My feelings and upsets today are mostly vanity reasons and I feel awful for thinking that as I truly do consider every pound as part of me becoming a good mother to my future baby by building a nice nest for it but it doesn’t make gaining the weight I worked so hard to lose any easier.

I’m not sure how to get rid of these inner voices that are always fighting back and forth between gaining and still holding onto what I once had but if I can continue to ignore them and push them out of the way, I can maybe start loving myself again for all of the beauty I have on the inside AND the things I love about myself on the outside.

I have so much more to offer than how many miles I can run or how many pounds I can lose. I like to think I am fun to hang out with, I laugh at silly jokes, I am kind and I care a lot, I am creative, I am intelligent, and I am all of these things no matter what the number on the scale says. Some day I hope I can add being a great mother to that list and the only way I will get there is if I continue to let myself heal and let go of the what once was and make good with the now.

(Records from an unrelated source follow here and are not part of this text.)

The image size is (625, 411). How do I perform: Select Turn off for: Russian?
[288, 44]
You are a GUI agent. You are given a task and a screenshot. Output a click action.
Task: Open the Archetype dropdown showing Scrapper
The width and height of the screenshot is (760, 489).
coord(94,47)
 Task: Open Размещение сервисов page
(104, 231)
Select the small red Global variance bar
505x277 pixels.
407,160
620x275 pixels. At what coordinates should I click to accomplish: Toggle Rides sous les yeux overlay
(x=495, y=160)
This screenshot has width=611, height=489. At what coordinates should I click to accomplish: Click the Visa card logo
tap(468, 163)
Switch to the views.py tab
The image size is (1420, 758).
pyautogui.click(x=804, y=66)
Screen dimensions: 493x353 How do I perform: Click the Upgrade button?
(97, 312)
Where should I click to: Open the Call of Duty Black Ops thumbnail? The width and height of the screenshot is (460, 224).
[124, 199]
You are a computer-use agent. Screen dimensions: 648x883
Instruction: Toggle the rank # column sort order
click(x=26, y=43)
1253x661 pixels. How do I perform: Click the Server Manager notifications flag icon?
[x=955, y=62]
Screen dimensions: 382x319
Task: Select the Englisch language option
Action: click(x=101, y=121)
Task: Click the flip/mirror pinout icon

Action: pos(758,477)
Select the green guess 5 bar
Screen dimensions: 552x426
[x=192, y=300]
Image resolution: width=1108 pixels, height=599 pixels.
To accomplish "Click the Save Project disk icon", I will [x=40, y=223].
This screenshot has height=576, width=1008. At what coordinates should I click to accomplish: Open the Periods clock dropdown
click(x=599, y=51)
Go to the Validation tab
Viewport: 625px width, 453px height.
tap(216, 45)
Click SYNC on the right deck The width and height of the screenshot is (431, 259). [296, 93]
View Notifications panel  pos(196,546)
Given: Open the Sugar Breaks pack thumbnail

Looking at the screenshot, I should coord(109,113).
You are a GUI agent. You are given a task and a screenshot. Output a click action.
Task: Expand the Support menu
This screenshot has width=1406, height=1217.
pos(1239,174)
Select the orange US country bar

Because of my HA recovery, I have more hair on my head, all of my toenails attached, I can kneel down to my nephew without getting tears in my eyes, my fingernails are growing and are stronger, I have curves again and most importantly, my body is no longer fighting for it’s survival. It’s healing and trying to work again. My body from the inside is healthier than it’s ever been and if that means adding some padding on the outside and people notice it, well heck, does it really even matter?? Nope, not one bit. Because it’s my life and our goal to have a family and this is the only way I can do it well then so be it.

Sometimes being healthy is just simply about loving yourself and that is my next big goal. Focusing on loving myself, inside and out.